Exercise data section start

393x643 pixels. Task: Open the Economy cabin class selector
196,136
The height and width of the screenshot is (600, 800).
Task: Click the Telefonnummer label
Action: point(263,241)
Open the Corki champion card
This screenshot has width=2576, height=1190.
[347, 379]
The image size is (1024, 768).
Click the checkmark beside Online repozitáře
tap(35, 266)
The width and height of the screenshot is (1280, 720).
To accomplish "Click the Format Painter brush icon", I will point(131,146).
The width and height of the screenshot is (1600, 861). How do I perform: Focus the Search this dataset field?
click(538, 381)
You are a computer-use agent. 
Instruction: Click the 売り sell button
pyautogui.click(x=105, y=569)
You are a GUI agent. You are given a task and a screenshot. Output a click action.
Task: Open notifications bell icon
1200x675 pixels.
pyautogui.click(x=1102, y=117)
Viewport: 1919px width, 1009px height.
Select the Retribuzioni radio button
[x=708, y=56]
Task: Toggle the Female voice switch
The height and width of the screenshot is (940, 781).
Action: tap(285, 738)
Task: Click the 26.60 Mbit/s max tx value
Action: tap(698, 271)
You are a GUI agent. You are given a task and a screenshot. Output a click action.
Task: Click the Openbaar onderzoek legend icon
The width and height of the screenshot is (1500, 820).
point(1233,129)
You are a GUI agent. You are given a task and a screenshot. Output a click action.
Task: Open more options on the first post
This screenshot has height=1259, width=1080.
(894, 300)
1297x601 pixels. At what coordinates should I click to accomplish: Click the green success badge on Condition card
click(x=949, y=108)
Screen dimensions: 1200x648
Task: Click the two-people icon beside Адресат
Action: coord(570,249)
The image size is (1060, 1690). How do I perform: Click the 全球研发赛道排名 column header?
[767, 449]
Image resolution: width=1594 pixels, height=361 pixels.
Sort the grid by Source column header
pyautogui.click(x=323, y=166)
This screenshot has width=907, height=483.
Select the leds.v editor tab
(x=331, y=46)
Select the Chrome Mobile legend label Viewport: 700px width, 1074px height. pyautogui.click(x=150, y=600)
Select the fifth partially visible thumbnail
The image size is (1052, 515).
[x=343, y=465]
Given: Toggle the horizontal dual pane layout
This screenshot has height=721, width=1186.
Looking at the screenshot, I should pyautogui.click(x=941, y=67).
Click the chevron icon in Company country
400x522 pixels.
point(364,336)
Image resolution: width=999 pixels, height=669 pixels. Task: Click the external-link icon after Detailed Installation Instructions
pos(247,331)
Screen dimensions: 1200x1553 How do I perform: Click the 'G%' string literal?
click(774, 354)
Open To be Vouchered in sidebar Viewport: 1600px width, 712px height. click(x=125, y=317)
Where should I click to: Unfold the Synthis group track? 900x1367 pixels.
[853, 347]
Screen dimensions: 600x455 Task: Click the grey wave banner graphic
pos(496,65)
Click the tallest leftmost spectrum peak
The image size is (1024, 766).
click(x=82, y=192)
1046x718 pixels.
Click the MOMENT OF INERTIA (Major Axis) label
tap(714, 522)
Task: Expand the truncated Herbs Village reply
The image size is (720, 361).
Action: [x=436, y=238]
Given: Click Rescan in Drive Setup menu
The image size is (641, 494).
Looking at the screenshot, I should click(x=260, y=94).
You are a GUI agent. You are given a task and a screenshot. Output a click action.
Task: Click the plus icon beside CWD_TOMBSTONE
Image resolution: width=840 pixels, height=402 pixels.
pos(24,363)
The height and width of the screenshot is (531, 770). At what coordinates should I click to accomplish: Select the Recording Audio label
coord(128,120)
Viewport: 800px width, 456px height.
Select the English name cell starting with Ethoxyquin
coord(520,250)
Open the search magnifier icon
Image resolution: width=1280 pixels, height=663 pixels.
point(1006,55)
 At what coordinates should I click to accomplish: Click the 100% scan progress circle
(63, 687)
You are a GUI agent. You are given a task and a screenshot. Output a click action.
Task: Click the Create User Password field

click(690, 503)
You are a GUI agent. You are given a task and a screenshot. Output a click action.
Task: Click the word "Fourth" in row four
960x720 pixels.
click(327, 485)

Exercise data section end

Work required:
Every entry is to be restated word for word.

Exercise answer:
393x643 pixels. Task: Open the Economy cabin class selector
196,136
The height and width of the screenshot is (600, 800).
Task: Click the Telefonnummer label
Action: point(263,241)
Open the Corki champion card
This screenshot has width=2576, height=1190.
[347, 379]
The image size is (1024, 768).
Click the checkmark beside Online repozitáře
tap(35, 266)
The width and height of the screenshot is (1280, 720).
To accomplish "Click the Format Painter brush icon", I will point(131,146).
The width and height of the screenshot is (1600, 861). How do I perform: Focus the Search this dataset field?
click(538, 381)
You are a computer-use agent. 
Instruction: Click the 売り sell button
pyautogui.click(x=105, y=569)
You are a GUI agent. You are given a task and a screenshot. Output a click action.
Task: Open notifications bell icon
1200x675 pixels.
pyautogui.click(x=1102, y=117)
Viewport: 1919px width, 1009px height.
Select the Retribuzioni radio button
[x=708, y=56]
Task: Toggle the Female voice switch
The height and width of the screenshot is (940, 781).
Action: tap(285, 738)
Task: Click the 26.60 Mbit/s max tx value
Action: tap(698, 271)
You are a GUI agent. You are given a task and a screenshot. Output a click action.
Task: Click the Openbaar onderzoek legend icon
The width and height of the screenshot is (1500, 820).
point(1233,129)
You are a GUI agent. You are given a task and a screenshot. Output a click action.
Task: Open more options on the first post
This screenshot has height=1259, width=1080.
(894, 300)
1297x601 pixels. At what coordinates should I click to accomplish: Click the green success badge on Condition card
click(x=949, y=108)
Screen dimensions: 1200x648
Task: Click the two-people icon beside Адресат
Action: coord(570,249)
The image size is (1060, 1690). How do I perform: Click the 全球研发赛道排名 column header?
[767, 449]
Image resolution: width=1594 pixels, height=361 pixels.
Sort the grid by Source column header
pyautogui.click(x=323, y=166)
This screenshot has width=907, height=483.
Select the leds.v editor tab
(x=331, y=46)
Select the Chrome Mobile legend label Viewport: 700px width, 1074px height. pyautogui.click(x=150, y=600)
Select the fifth partially visible thumbnail
The image size is (1052, 515).
[x=343, y=465]
Given: Toggle the horizontal dual pane layout
This screenshot has height=721, width=1186.
Looking at the screenshot, I should pyautogui.click(x=941, y=67).
Click the chevron icon in Company country
400x522 pixels.
point(364,336)
Image resolution: width=999 pixels, height=669 pixels. Task: Click the external-link icon after Detailed Installation Instructions
pos(247,331)
Screen dimensions: 1200x1553 How do I perform: Click the 'G%' string literal?
click(774, 354)
Open To be Vouchered in sidebar Viewport: 1600px width, 712px height. click(x=125, y=317)
Where should I click to: Unfold the Synthis group track? 900x1367 pixels.
[853, 347]
Screen dimensions: 600x455 Task: Click the grey wave banner graphic
pos(496,65)
Click the tallest leftmost spectrum peak
The image size is (1024, 766).
click(x=82, y=192)
1046x718 pixels.
Click the MOMENT OF INERTIA (Major Axis) label
tap(714, 522)
Task: Expand the truncated Herbs Village reply
The image size is (720, 361).
Action: [x=436, y=238]
Given: Click Rescan in Drive Setup menu
The image size is (641, 494).
Looking at the screenshot, I should click(x=260, y=94).
You are a GUI agent. You are given a task and a screenshot. Output a click action.
Task: Click the plus icon beside CWD_TOMBSTONE
Image resolution: width=840 pixels, height=402 pixels.
pos(24,363)
The height and width of the screenshot is (531, 770). At what coordinates should I click to accomplish: Select the Recording Audio label
coord(128,120)
Viewport: 800px width, 456px height.
Select the English name cell starting with Ethoxyquin
coord(520,250)
Open the search magnifier icon
Image resolution: width=1280 pixels, height=663 pixels.
point(1006,55)
 At what coordinates should I click to accomplish: Click the 100% scan progress circle
(63, 687)
You are a GUI agent. You are given a task and a screenshot. Output a click action.
Task: Click the Create User Password field

click(690, 503)
You are a GUI agent. You are given a task and a screenshot. Output a click action.
Task: Click the word "Fourth" in row four
960x720 pixels.
click(327, 485)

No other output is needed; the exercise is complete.